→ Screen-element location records
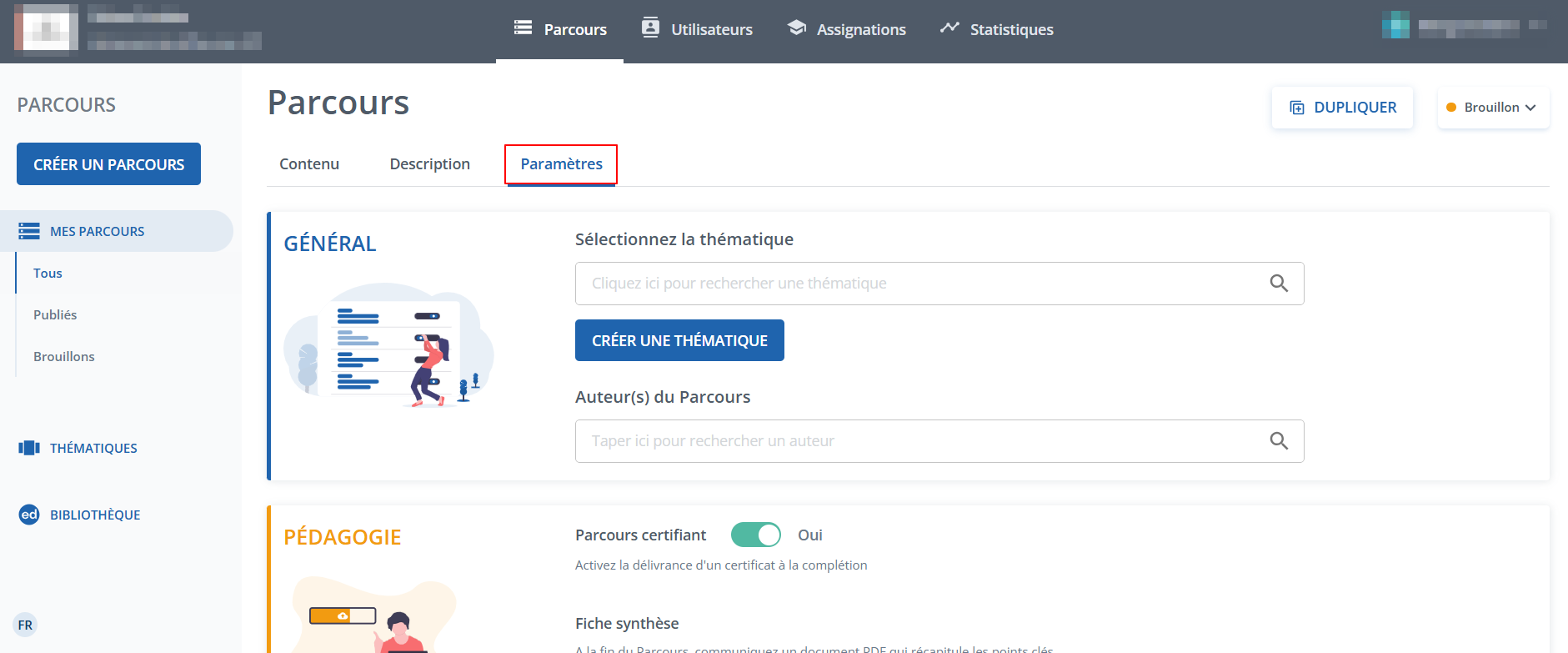Focus the thématique search input field
1568x653 pixels.
point(917,284)
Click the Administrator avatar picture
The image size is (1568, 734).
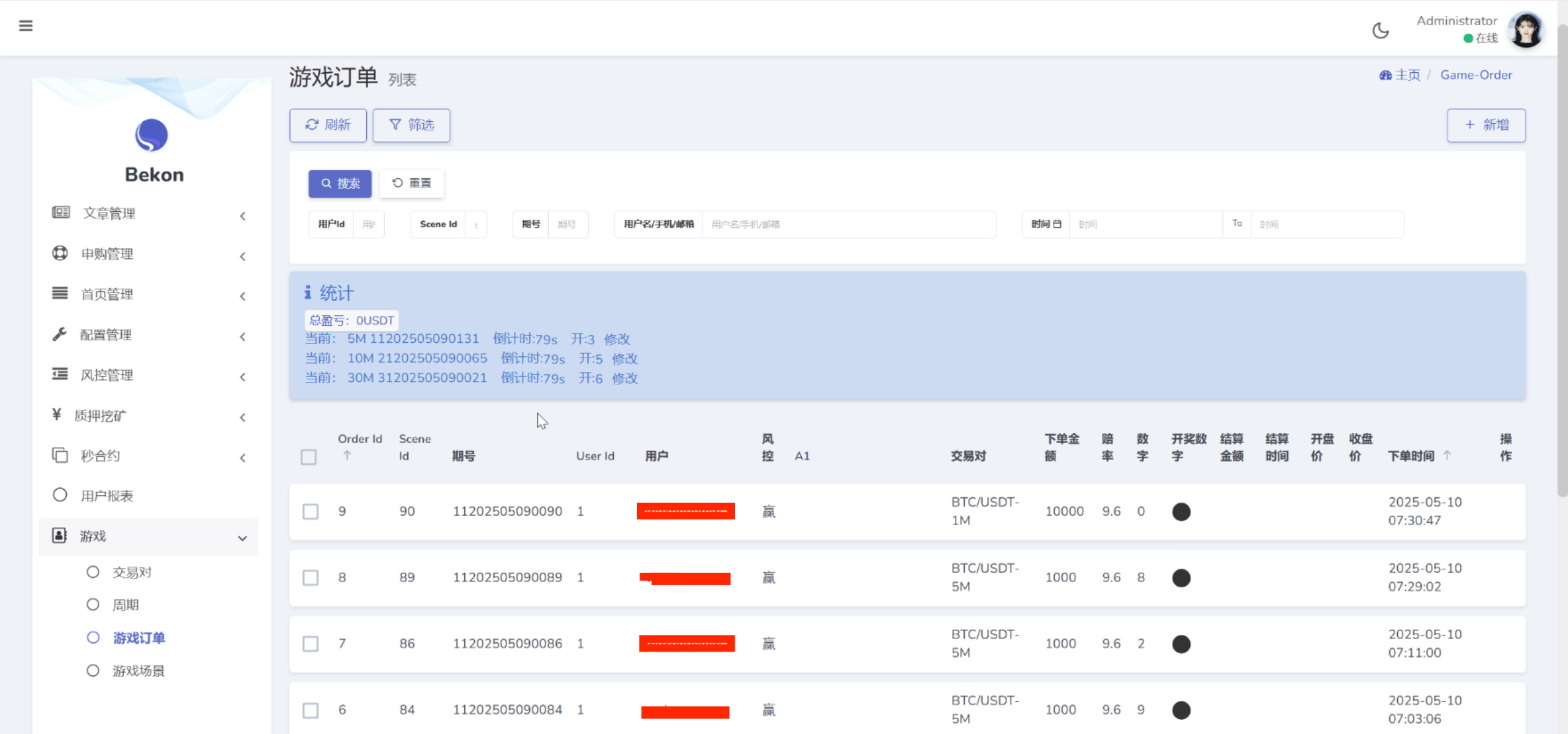pos(1526,29)
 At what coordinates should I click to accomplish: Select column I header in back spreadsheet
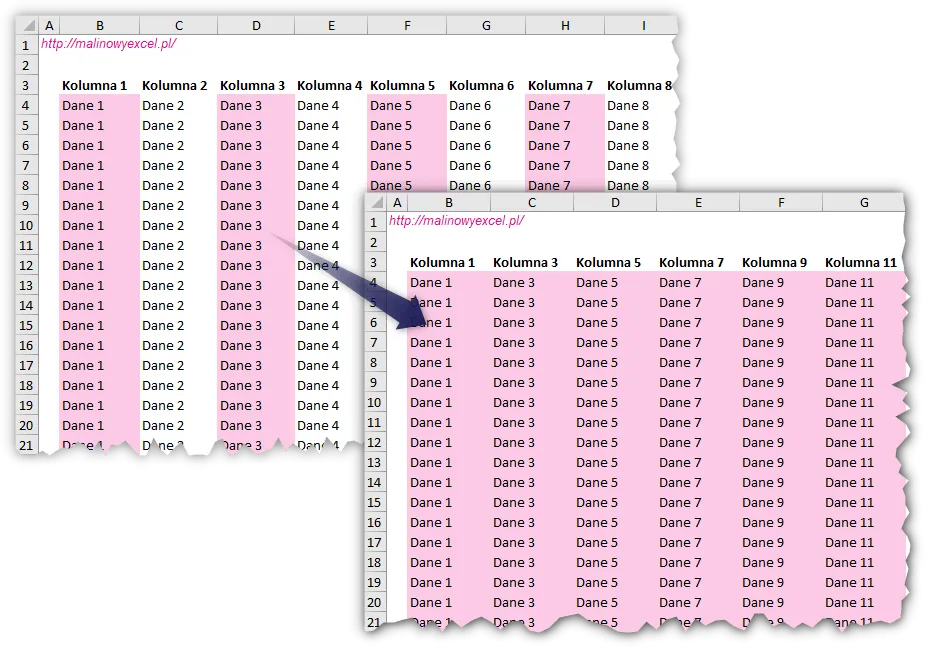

→ Directions
Write out every line of the records above word for word, leaving out the pictures.

→ Solution
Focus the thématique search input field
1568x653 pixels.
point(917,284)
Click the Administrator avatar picture
The image size is (1568, 734).
pos(1526,29)
 At what coordinates should I click to accomplish: Select column I header in back spreadsheet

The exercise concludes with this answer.